Negros nubarrones acechan al mercado inmobiliario español, donde prácticamente las únicas buenas noticias proceden de las compraventas protagonizadas por extranjeros. Un estudio de CaixaBank Research, elaborado por Judit Montoriol, destaca que el mercado inmobiliario español se empezó a desacelerar a mediados de 2022 con el cambio de rumbo de la política monetaria. Por el momento, y a pesar de que el BCE ya ha subido los tipos de interés de referencia en 4 puntos, el ritmo de desaceleración «está siendo más suave de lo anticipado, lo que nos ha llevado a mejorar las previsiones del sector para 2023». No obstante, de cara a los próximos trimestres «seguimos esperando un notable ajuste en el número de compraventas respecto a los elevados registros de 2022 y una ralentización del crecimiento del precio de la vivienda, especialmente en 2024, en un contexto de tipos de interés altos por más tiempo».
La buena noticia es que «hay varios factores que seguirán apoyando al sector y que hacen improbable una fuerte corrección como la experimentada en 2008-2013, entre los que destacan un mercado laboral resiliente y unos flujos de inmigración significativos».
Pero el agotamiento de los factores temporales de apoyo relacionados con la pandemia (cambio de preferencias residenciales y ahorro embalsado por el freno del consumo) que impulsaron la demanda de vivienda en 2021 y 2022; la inflación persistente, que erosiona el poder de compra de los hogares, y el aumento de los tipos de interés son las principales causas de este cambio de ciclo.
En lo que va de año, las compraventas de vivienda han descendido un 3,4% interanual hasta situarse en las 642.000 en abril (acumulado de 12 meses). El descenso se observa tanto en el segmento de obra nueva (–4,%) como en el de segunda mano (–3,3%). Pero las compraventas se encuentran todavía un 16,7% por encima del mismo periodo de 2019, antes de la pandemia.
Resistencia del extranjero e impacto de los tipos
Las compraventas de extranjeros están resistiendo bastante mejor que las protagonizadas por españoles. El número de compraventas de extranjeros retrocedió solamente un 2,7% interanual en el primer trimestre de 2023, comparado con un –9% de las compraventas de segunda residencia y un –12,1% de las de primera residencia por parte de españoles.
Además, este buen desempeño de las compraventas por parte de extranjeros se produce tras el fuerte repunte de 2022, cuando crecieron un 30,7% frente al 6,4% del total de compraventas, lo que ha supuesto que su peso sobre el total haya aumentado significativamente (hasta el 19,5% según el Ministerio de Transportes, Movilidad y Agenda Urbana, 14,5% según el Colegio de Registradores, en el primer trimestre de 2023).
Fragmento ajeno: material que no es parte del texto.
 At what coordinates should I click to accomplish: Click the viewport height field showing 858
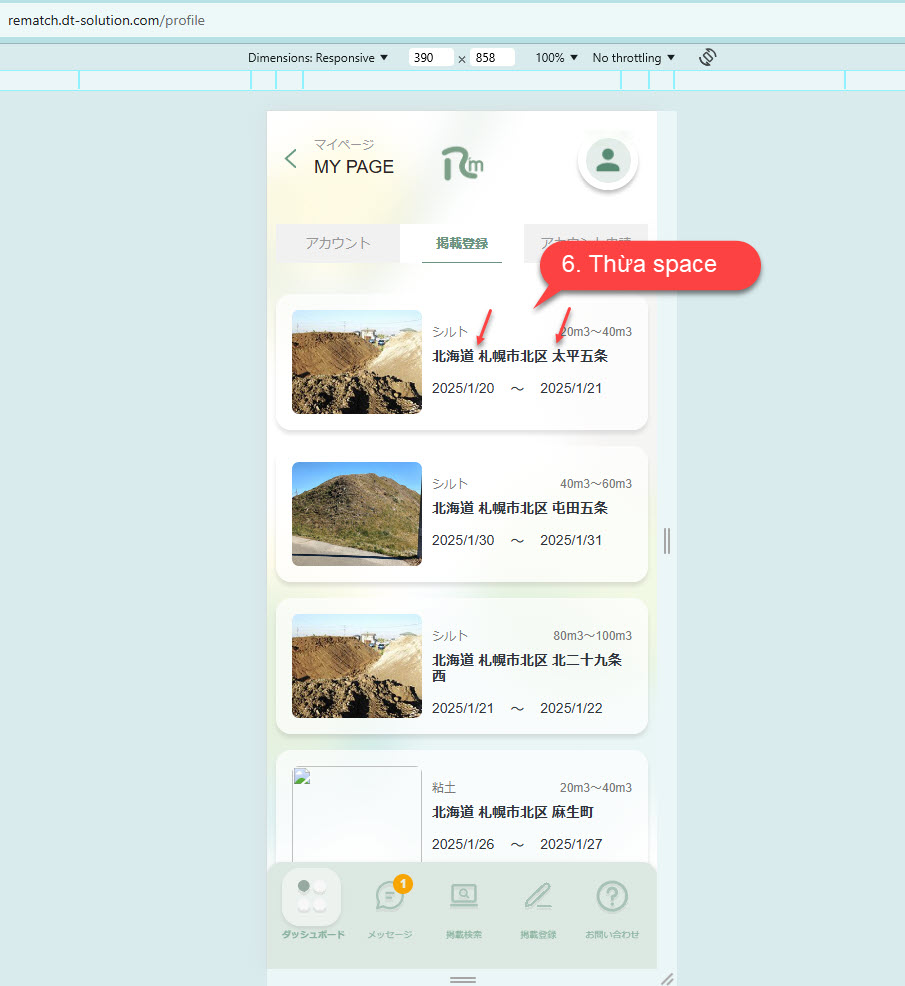pyautogui.click(x=492, y=58)
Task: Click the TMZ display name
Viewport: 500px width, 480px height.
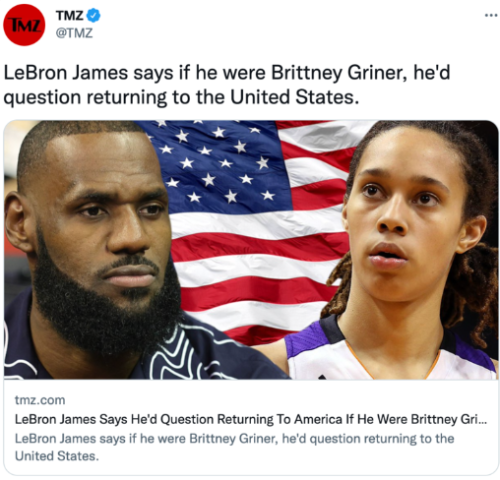Action: [69, 15]
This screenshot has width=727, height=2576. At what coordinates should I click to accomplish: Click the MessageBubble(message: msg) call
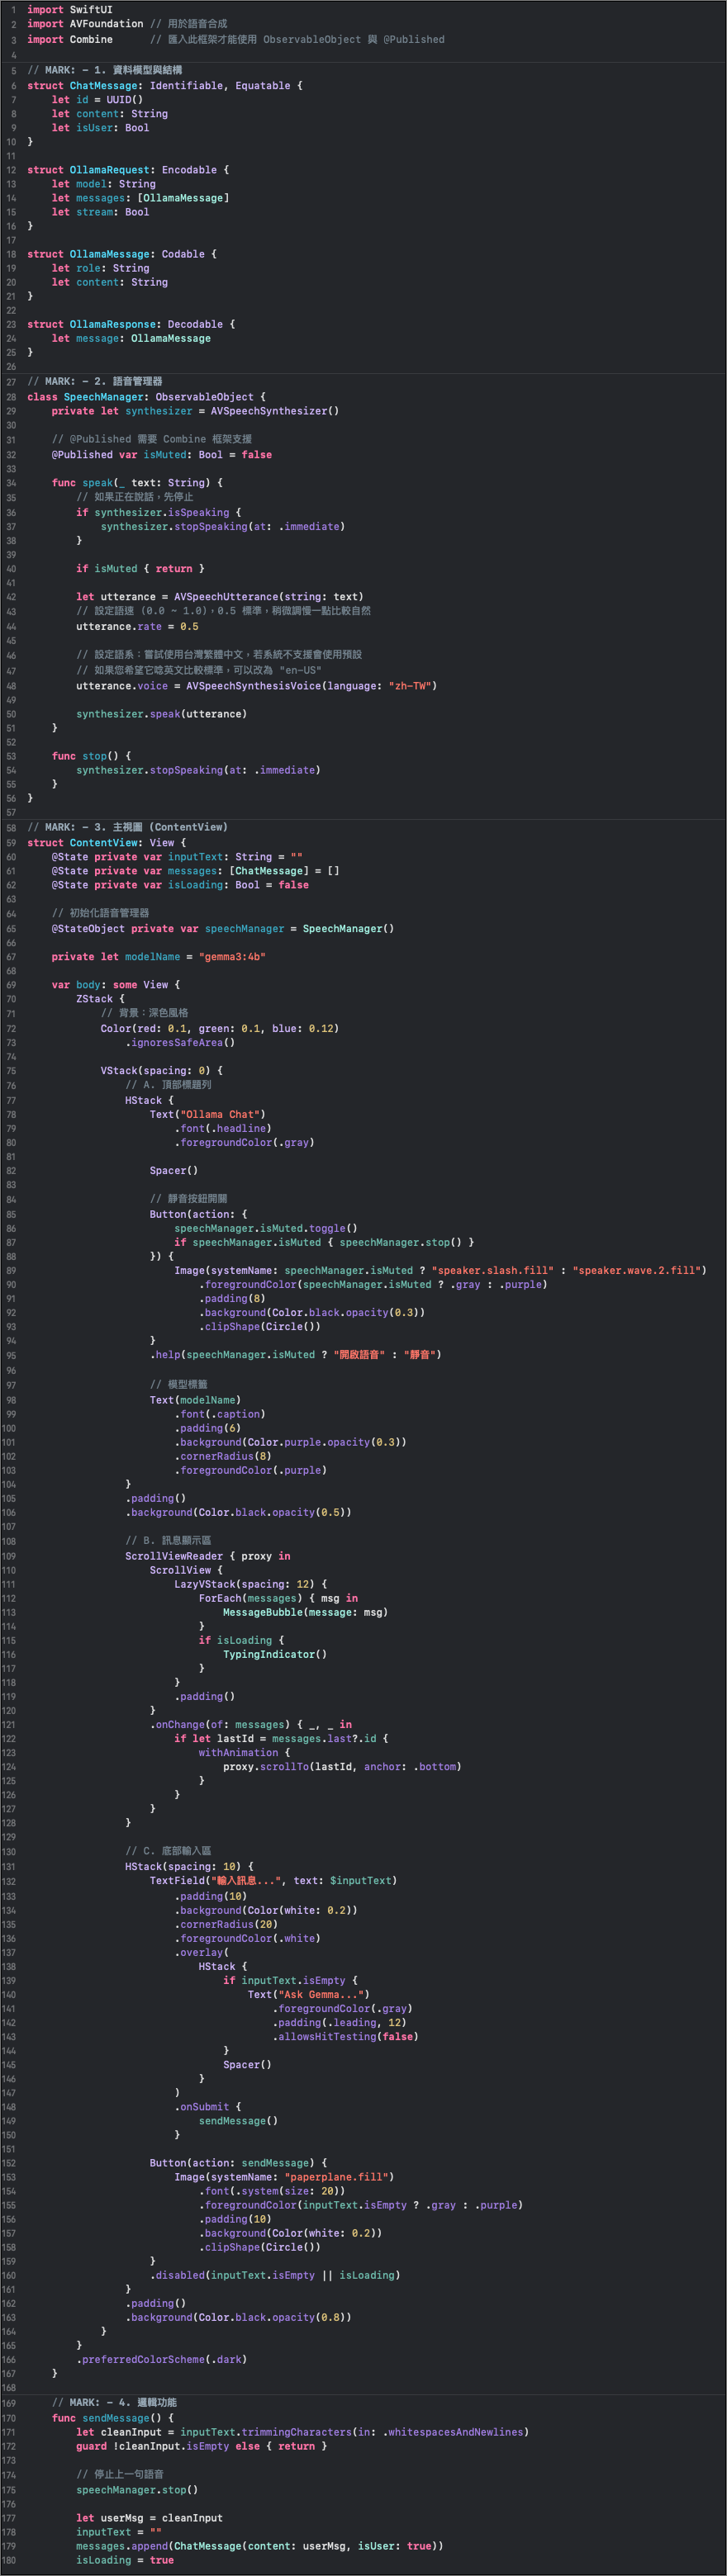coord(304,1612)
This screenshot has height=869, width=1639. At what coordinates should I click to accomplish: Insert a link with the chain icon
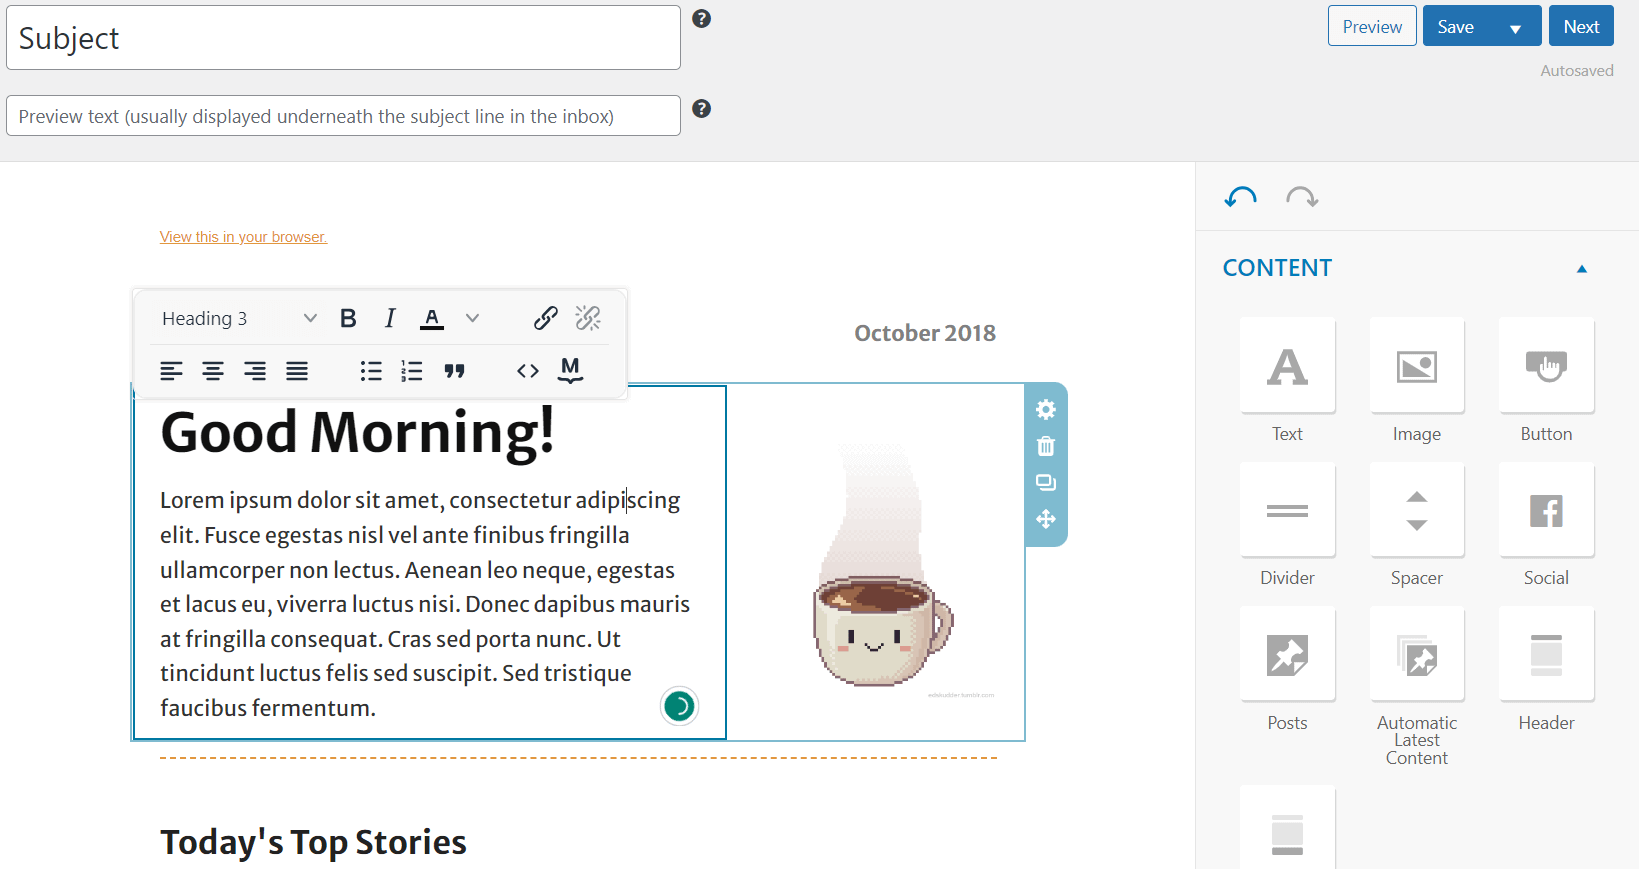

La resiliencia de las compraventas por parte de extranjeros ante el alza de los tipos de interés «se explica en parte por tratarse de compradores con una menor dependencia del crédito para acceder a una vivienda en propiedad», según la experta de CaixaBank Research.
Los datos del mercado hipotecario reflejan el impacto del aumento de los tipos de interés. Así, el tipo de interés hipotecario se situó en el 3,97% en mayo de 2023 frente al 1,62% de un año antes, el número de hipotecas ha descendido un 8,4% interanual en el acumulado del año hasta abril y, en este mismo periodo, el importe de la nueva concesión de crédito a los hogares para la compra de vivienda (sin renegociaciones) cayó un 22,7% interanual.
En este sentido, CaixaBank Research no descarta alguna subida adicional de los tipos de referencia. Éstos, una vez alcanzado su pico, se mantendrán en estas cotas hasta mediados de 2024. «Unos meses antes sí que deberíamos comenzar a ver ciertas bajadas en el Euribor a 12 meses», precisa el análisis.
Esta menor demanda de crédito nuevo, junto con el crecimiento de las amortizaciones extraordinarias, ha hecho que el saldo vivo de crédito hipotecario haya empezado a descender (–2,1% interanual en abril). Y se observa un incremento de las renegociaciones, que ya suponen el 7% de las nuevas operaciones y se sitúan muy por encima del promedio de 2017-2019 (3,6%).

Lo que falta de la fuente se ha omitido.